Nice catch for sure!! That should be some kind of SLAM!:yes:


----------



## Mullethead (Oct 4, 2007)

wtbfishin said:


> Nice catch for sure!! That should be some kind of SLAM!:yes:


 :thumbsup: Nice - great work for January ! 

Throw in a whiting and sheepshead - and that would be beach grand slam !


----------



## Pilar (Oct 28, 2014)

jcallaham said:


> nice ! thats then kind of day that keeps us surf fishing


Thank you! By far the best day I've had in the surf yet.


----------



## Pilar (Oct 28, 2014)

soup4smitty said:


> Nice job Pilar, nice fish, I am jealous! I am new to surf fishing, I fished about 3 hours New Years day on Johnson Beach and was shut out. What were you using for bait?


I was using peeled shrimp mostly. I did have one carolina rig out with cut bait, but nothing was hitting it, so went with shrimp all day.


----------



## Pilar (Oct 28, 2014)

TJ Hooker said:


> Nice catch





wtbfishin said:


> Nice catch for sure!! That should be some kind of SLAM!:yes:


Thank you! We certainly had a blast. I kept telling my friend I've never had that many fish biting in a single outing.


----------



## Pilar (Oct 28, 2014)

Mullethead said:


> :thumbsup: Nice - great work for January !
> 
> Throw in a whiting and sheepshead - and that would be beach grand slam !

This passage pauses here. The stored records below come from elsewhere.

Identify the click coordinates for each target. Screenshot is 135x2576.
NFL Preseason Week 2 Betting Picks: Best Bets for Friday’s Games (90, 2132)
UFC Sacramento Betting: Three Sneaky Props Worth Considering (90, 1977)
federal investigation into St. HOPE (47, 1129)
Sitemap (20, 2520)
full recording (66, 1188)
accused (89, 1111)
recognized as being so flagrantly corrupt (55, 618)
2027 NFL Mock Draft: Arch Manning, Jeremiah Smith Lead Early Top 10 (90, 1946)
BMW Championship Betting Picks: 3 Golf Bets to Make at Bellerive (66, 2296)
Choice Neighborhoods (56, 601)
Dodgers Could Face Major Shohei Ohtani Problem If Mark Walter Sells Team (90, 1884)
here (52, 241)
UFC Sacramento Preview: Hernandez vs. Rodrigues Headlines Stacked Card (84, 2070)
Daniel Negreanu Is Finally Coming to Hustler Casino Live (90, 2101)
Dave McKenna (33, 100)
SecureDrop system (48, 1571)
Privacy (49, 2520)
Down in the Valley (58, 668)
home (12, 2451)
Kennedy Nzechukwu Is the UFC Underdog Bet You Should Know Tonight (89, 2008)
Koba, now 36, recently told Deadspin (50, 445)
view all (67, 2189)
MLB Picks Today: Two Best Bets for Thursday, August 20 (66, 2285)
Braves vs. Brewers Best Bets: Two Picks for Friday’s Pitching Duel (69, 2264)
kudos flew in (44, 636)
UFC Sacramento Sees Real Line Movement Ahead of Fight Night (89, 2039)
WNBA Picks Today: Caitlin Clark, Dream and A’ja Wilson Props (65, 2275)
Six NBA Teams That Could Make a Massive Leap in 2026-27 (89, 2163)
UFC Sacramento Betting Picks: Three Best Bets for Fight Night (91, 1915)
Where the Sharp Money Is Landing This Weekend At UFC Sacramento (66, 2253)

Not a single whiting. Actually, I haven't caught any whiting for approximately two months now. I still haven't caught a sheepie from the surf.


----------



## Charlietuna (May 2, 2014)

Pilar said:


> The new year couldn't have started better! We hit the beach around 8 am, and finished at sundown. The surf, and wind was really strong as the day started, but it turned out to be a great day. We ended up pulling in eight black drum, three nice pompano, had to release a redfish that was just over limit (28"), and a handful of cats. I had a friend visiting for the holiday, so it was fun to put him on some fish..although I caught most of them because he kept missing bites. With the cold temps coming this week, I figure the water temps will drop enough to effectively end surf fishing for me until spring.
> 
> View attachment 426977
> 
> ...


The TRIFECTA...very nice catch


----------



## rydabyk (Jun 8, 2008)

Wow! Good catch!


----------



## GROUPERKING (Sep 28, 2011)

Awesome winter surf fishing day. :thumbup:


----------



## coastie83 (Apr 20, 2014)

Killing it man! Guess your buddy brought the luck! I was gonna head out that day too but came down with the crud. Gonna head out Thursday and brave the cold. Been a slow winter for me. I've had spring fever since the begining of November.


----------



## Fishcontrolmybrain (Dec 31, 2014)

Pompano are measured to the fork of the tail, right? Just asking.


----------



## rydabyk (Jun 8, 2008)

Fishcontrolmybrain said:


> Pompano are measured to the fork of the tail, right? Just asking.


yep 11" at the fork.


----------